EXTRACT PROVIDED

----------------------------------------

Renee Cox, whose artwork at the Brooklyn Museum reignited New York’s arts funding controversy, spoke at a press conference Thursday.

Donna Lieberman, Interim Director of the NYCLU, said that they and others plan to monitor the panel very closely and will insist that the panel conduct its affairs in public.

“The Mayor’s proposed “decency panel” reflects a basic misunderstanding of the nature and purpose of government funding for art institutions,” Lieberman said.

Two years ago, the Mayor used similar intimidation tactics to justify his ill-fated effort to effectively shut down the Brooklyn Museum — by withdrawing all City funding and terminating its lease — because he was offended by what he regarded as certain sacrilegious images in the controversial “Sensations” exhibition.

This latest attempt to impose so-called decency rules on art apparently stems from another work displayed at the Brooklyn Museum: a photograph depicting the Last Supper in which the Christ figure is portrayed as a nude black woman.

“The Mayor’s argument that taxpayer money should not support ‘offensive art’ rests on a belief that, by funding art museums, the City converts the artists and curators into government spokespersons who can be told what artistic expression they may and may not convey,” Lieberman said.

At a news conference today, the NYCLU called upon the arts community to develop a set of principles of artistic and curatorial freedom modeled after the principles developed by the American Association of University Professors (AAUP). Those principles, developed in 1990, were designed, in part, to protect academic judgments about what art to display from the control of funding authorities.

NYCLU Legal Director Arthur Eisenberg noted that the government funds arts and academic institutions “precisely because they are entities that convey diverse ideas and because they promote robust debate about social and cultural issues.”

----------------------------------------

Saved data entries
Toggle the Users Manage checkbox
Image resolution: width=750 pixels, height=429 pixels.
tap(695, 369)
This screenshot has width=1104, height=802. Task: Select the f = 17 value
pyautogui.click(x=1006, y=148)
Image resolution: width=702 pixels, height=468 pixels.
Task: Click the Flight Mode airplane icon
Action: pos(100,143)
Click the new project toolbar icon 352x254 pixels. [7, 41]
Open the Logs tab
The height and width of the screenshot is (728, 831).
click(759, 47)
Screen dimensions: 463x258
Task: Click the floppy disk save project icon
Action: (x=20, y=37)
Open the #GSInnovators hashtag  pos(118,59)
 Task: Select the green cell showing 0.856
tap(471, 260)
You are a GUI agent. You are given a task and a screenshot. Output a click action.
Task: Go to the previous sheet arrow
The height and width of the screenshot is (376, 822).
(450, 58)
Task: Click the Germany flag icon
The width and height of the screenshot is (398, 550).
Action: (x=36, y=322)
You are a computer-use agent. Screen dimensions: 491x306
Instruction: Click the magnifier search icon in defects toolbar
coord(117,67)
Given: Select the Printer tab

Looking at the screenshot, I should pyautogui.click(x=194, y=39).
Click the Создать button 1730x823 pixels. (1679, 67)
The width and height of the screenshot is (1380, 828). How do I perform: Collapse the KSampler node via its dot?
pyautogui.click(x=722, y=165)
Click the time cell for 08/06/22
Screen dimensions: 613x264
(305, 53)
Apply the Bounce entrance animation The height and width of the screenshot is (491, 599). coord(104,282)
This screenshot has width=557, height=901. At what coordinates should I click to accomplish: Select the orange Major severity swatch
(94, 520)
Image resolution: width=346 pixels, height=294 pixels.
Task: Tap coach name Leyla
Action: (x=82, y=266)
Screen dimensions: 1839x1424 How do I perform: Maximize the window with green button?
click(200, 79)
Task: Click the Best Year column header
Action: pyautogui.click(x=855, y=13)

----------------------------------------

TASK PROMPT
According to the piece on the Brooklyn Museum arts funding dispute, which organization's principles did the NYCLU want the arts community to use as a model?

WRITTEN ANSWER
The American Association of University Professors (AAUP).